Musicians S.E. Willis and Sweet Baby Ray DeSylvester were scheduled to play the Old Town Music and the Market on Friday, Sept. 1.
Willis has been playing the piano and harmonica since the age of 6, and organ and accordion since his teenage years. He specializes in Americana and roots music, touching on genres including blues, country, rockabilly, gospel and zydeco. Willis joked that he probably would have been more into bluegrass but he must have picked up the wrong instruments, since no bluegrass band ever seemed to need a piano player.

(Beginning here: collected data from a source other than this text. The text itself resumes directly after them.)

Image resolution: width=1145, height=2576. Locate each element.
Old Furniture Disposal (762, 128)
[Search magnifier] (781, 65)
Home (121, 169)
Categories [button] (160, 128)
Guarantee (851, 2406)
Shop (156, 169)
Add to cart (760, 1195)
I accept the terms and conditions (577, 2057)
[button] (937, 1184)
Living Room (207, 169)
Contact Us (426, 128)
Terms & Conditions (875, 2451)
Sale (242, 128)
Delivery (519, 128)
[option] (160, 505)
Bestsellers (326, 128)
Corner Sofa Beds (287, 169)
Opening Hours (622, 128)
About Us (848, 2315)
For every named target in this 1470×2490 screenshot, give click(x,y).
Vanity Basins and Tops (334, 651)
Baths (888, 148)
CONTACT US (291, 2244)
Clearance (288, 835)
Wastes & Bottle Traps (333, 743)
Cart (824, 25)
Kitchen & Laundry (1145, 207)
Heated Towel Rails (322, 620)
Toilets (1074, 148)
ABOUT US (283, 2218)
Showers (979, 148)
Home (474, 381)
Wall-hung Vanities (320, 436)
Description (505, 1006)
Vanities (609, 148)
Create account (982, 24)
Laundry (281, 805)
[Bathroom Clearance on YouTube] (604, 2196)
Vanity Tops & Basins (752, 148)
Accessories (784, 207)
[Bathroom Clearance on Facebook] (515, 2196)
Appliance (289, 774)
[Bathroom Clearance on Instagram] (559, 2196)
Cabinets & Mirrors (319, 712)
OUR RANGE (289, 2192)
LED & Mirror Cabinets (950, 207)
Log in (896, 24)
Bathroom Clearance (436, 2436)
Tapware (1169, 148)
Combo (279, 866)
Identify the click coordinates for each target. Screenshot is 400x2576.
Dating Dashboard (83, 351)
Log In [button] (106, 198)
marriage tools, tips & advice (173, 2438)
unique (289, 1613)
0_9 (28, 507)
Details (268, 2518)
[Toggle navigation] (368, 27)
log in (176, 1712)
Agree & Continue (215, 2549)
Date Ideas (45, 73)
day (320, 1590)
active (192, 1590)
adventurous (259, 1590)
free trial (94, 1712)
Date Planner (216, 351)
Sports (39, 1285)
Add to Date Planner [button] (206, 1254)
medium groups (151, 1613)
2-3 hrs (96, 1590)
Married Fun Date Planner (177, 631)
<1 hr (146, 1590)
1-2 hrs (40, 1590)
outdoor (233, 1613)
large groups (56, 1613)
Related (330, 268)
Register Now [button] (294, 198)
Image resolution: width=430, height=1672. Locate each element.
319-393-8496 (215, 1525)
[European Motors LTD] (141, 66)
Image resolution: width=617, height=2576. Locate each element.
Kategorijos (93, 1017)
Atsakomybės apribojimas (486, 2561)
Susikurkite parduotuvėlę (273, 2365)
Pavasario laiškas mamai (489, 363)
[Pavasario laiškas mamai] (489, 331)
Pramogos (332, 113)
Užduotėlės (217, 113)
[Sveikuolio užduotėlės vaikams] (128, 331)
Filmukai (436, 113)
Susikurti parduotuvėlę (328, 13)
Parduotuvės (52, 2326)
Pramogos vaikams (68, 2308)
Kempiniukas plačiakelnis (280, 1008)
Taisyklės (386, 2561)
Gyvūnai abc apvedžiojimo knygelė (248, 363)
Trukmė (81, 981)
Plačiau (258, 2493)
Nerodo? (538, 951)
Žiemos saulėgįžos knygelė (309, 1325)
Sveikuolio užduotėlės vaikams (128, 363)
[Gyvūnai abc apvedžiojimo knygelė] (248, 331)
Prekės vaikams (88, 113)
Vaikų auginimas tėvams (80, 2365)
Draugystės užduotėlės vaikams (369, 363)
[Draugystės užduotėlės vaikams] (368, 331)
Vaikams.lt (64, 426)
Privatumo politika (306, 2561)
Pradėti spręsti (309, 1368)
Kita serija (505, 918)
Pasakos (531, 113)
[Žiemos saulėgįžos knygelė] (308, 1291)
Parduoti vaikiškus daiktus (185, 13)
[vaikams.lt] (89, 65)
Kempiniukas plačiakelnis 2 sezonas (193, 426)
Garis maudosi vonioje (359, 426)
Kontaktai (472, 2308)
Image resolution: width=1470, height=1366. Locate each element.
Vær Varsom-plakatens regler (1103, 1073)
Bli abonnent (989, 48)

In the 1960s, Willis moved to Arizona, where he played rock ’n’ roll in Flagstaff and along Route 66. He shared memories of how rock ’n’ roll was on the radio all the time in those days and how much he loved it.
“I pretty quickly noticed that rock ’n’ roll was blues-based,” Willis said. “Eric Clapton and those guys are all talking about how much they like BB King and Muddy Waters. At 17, I thought, why am I listening to Eric Clapton when I could be listening to B.B. King and Muddy Waters?”
That was the beginning of how Willis’ rock ’n’ roll taste evolved into a more blues-based approach to music. After diving into blues, he started listening to and studying country music. He pointed out that country is white working class music and blues is black working class music, and he wanted to look at the potential for blending the two.
Over time, Willis said, that seemed like less and less of a productive angle, although he found it was good for practicing songwriting and creativity.
“I think it’s a good thing to step outside the boundaries of the genre and look at it,” Willis said.
Willis also addressed some differences he’s seen in the music industry over the past few decades. “We really had to hang around record stores and wait for the occasional blues album to show up in the stack and grab it,” Willis said. “Nowadays you can go on YouTube and find videos of everybody ever. The music is there and it’s accessible,” although he added that the culture around the music is lacking.
“I don’t know that it’s ever going to turn around,” Willis said. “I feel like there’s a human element to the older forms,” observing that certain electronics take away that human feeling. “Can you really play blues music with a drum machine? I think there’s a connection there to some kind of deep human thing that electronics just don’t touch.”
Willis mentioned the rise of 1950s teeny-bopper idols like Frankie Avalon who allowed the record industry to have a controlling grasp on the scene. He said that when rock ’n’ roll came along it really took people by surprise, catching the radio and record companies off guard and prompting their efforts to find a way to get it under control.
Once the British came along, with the Beatles and the Rolling Stones, the record companies were shaken up all over again.
“Now it’s completely under the control of something but it’s hard to know what,” Willis said. Nowadays, musicians can create their own records in the comfort of their own homes. “On the other hand, nobody can get anybody to listen to it without spending a lot of money and having backing.”
Willis then linked this back to roots music, which he argued has had a huge influence on many musicians but gets buried under everything else.
“The older musical forms and music itself is based on the heartbeat, especially blues music,” Willis said. “At a certain point it starts to seem like folk magic. If you get deep into the music, it’s moving. It takes you somewhere else. It’s like meditation or a drug, except drugs don’t work that well.”